Even as Hubby-jr speech development is progressing well, he still lags behind his peers. One key problem area is in using “I”, “You”, “My”, “Your”. He frequently mixes them up or just refers to himself by name.
To address this, his speech therapist introduced these two activities. The second is a progression of the first.
First Speech Activity
She played a simple game in which she and Hubby-jr had to take turns. After playing for a while and Hubby-jr understood the rules of the game, she stopped and asked, “Whose turn is it now?” His natural reply was “his name” (if it was his turn) or “teacher” (if it was the speech therapist’s turn). She’d then intervene and teach him to say, “It’s Hubby-jr, MY turn” or “It’s teacher’s, YOUR turn”. She’d ask the question, “Whose turn is it now?” at every “turn” requiring my son to reply correctly each time before the game could proceed.
After he got the hang of this, he was taught to drop the name and just say, “It’s MY turn” or “It’s YOUR turn”. But she was the one always asking the question and all answers came from Hubby-jr. Back home I did this exercise with him too but with different games.
Second Speech Activity
As a progression, she played this very simple game with Hubby-jr. Sitting face to face, it’d start with her giving specific commands to which my son had to respond. “Touch my nose” (he’d have to touch the therapist’s nose), “Touch your nose”, “Touch my shoulder”, “Touch your lips” and so on (you get the idea). If he made a mistake, she’d repeat the command and guide his hand to the correct place.
After he got the hang of this, he’d get his turn to give the commands and the speech therapist would respond. The game then became one where both of them would alternate in giving the commands and always required the use of “my” and “your“.

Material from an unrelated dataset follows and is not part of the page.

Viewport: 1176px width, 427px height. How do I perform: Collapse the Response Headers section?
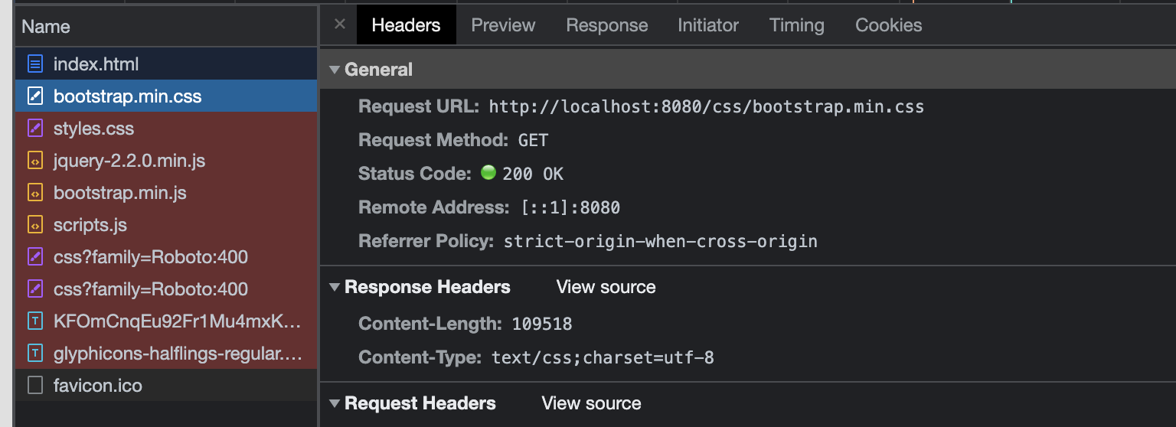tap(335, 287)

This is quite a fun game which my son enjoys. I’ve played it a few times with him at home too.
Since the above exercises he is using “my” and “your” more although he still mixes them up at times and he still prefers to use names rather than pronouns.
Through the process of teaching him “my” and “your”, I discovered that unknowingly I’ve acquired the habit of using “mommy” instead of “I” or “my” when talking to him. Slowly I’m undoing this and when I consciously change my sentences to use pronouns I can see that he too makes an effort to respond using pronouns!